Controlling interfacial protein adsorption, desorption and aggregation in biomolecular condensates

Aggregation of amyloidogenic proteins is linked to age-related diseases. The presence of interfaces can affect their aggregation mechanism, often speeding up aggregation. α-Synuclein (αSyn) can adsorb to biomolecular condensates, leading to heterogenous nucleation and faster aggregation. Understanding the mechanism underlying localization of amyloidogenic proteins at condensate interfaces is crucial for developing strategies to prevent or reverse their binding.
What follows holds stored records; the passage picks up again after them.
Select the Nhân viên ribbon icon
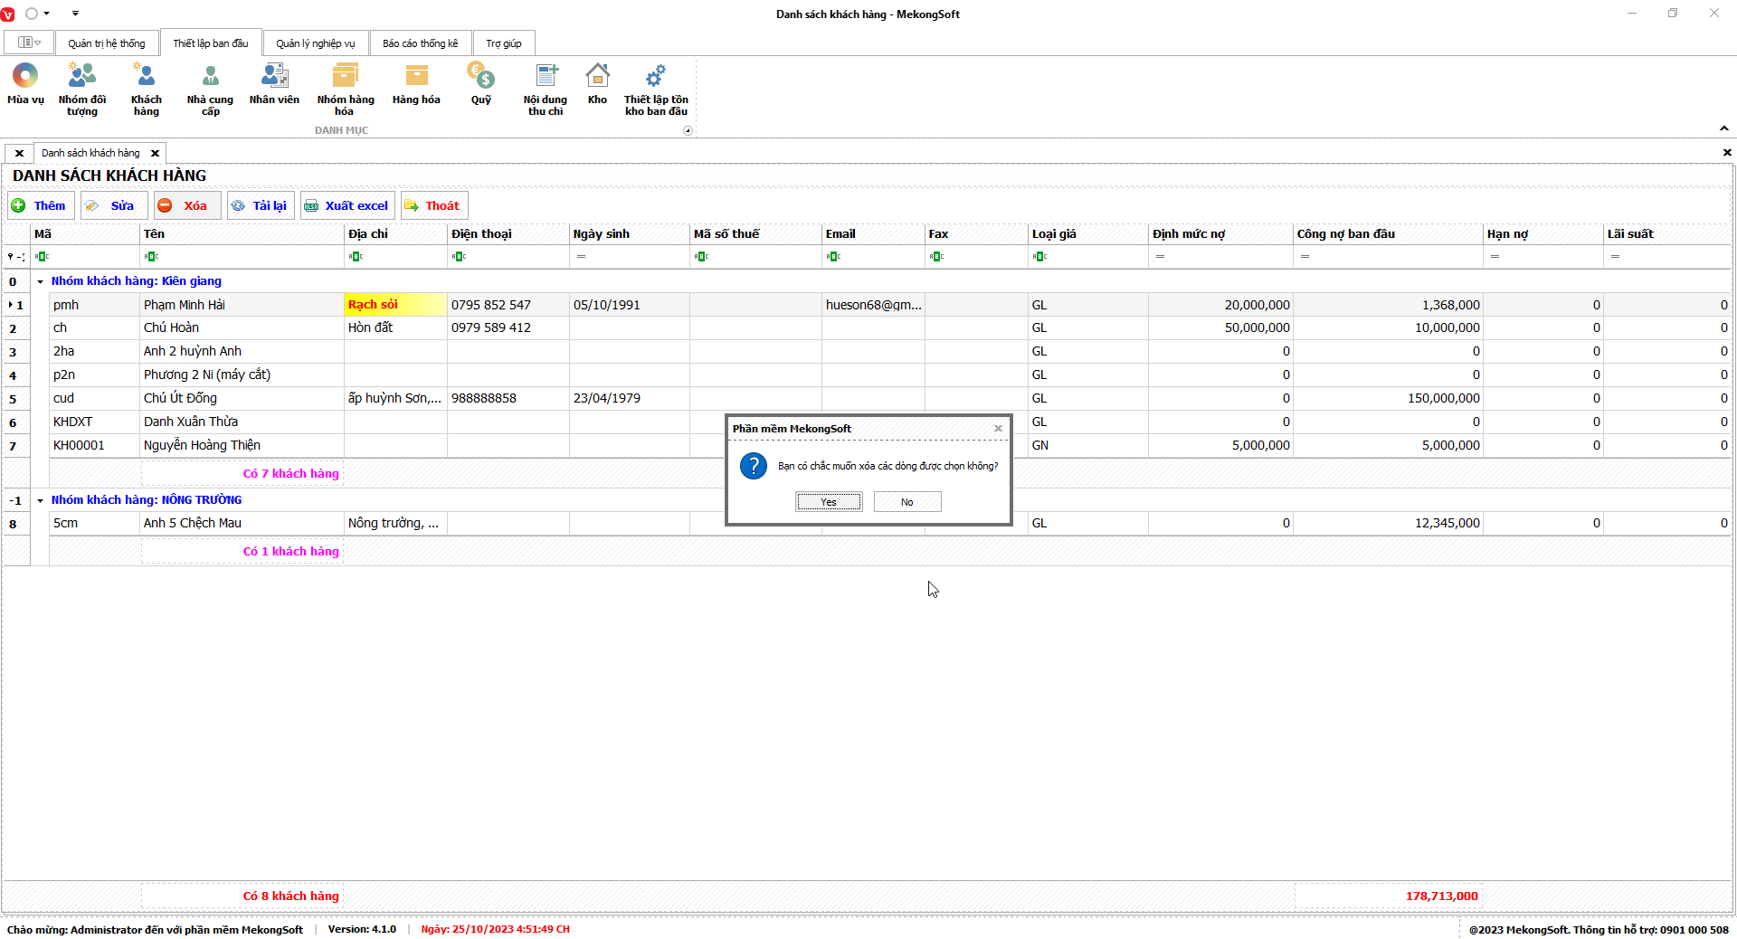click(x=274, y=77)
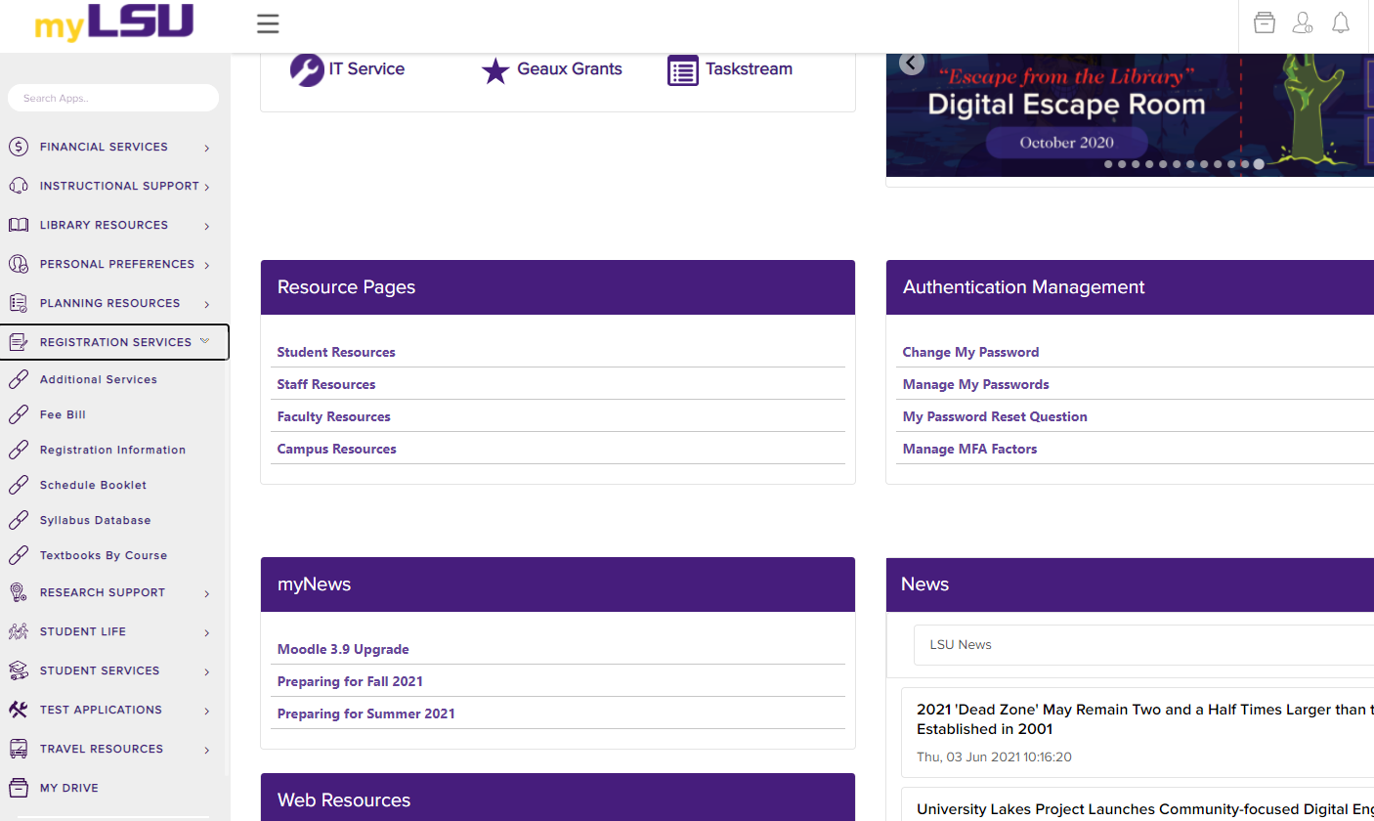The width and height of the screenshot is (1374, 821).
Task: Open the Change My Password link
Action: coord(970,352)
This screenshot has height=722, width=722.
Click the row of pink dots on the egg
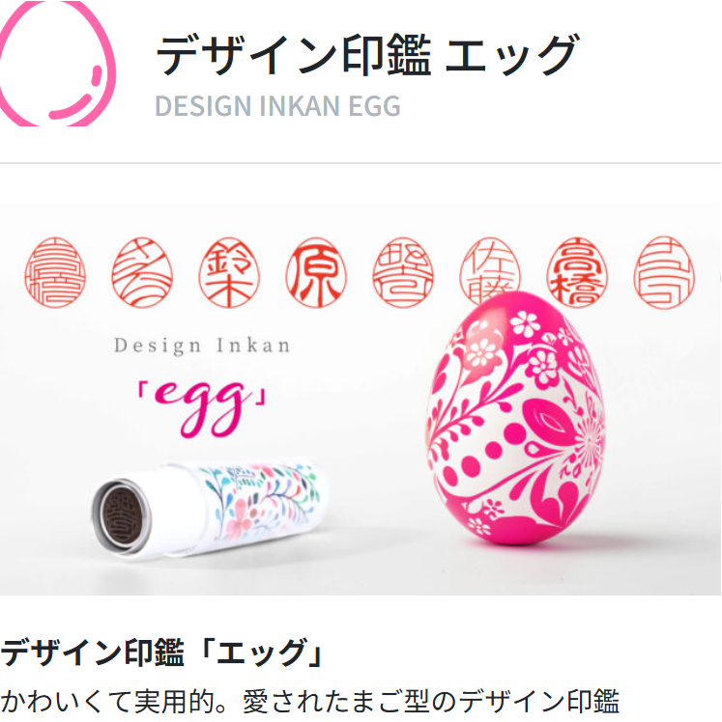click(x=484, y=456)
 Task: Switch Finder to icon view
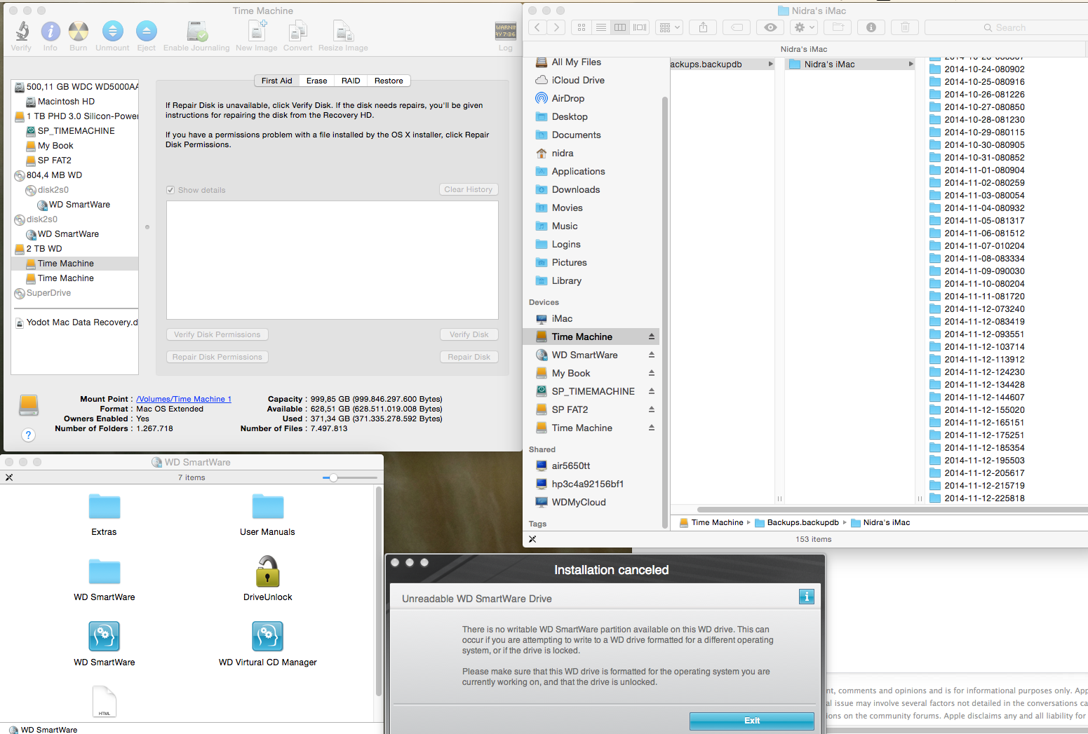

We show that αSyn localization to the surface of peptide-based heterotypic condensates is an adsorption process governed by the protein's condensate-amphiphilic nature, and the condensate surface charge. Adsorption occurs reversibly in multiple layers and plateaus at micromolar concentrations. Based on these findings, we rationally design three strategies to modulate αSyn accumulation: (i) addition of biomolecules that decrease the condensate ζ-potential, such as NTPs and RNA, (ii) competitive adsorption of proteins targeting the condensate interface, such as G3BP1, DDX4-YFP, EGFP-NPM1, Hsp70, Hsc70, and (iii) preferential adsorption of αSyn to membranes. Removing αSyn from the condensate interface slows aggregation, highlighting potential cellular control over protein adsorption and implications for therapeutic strategies.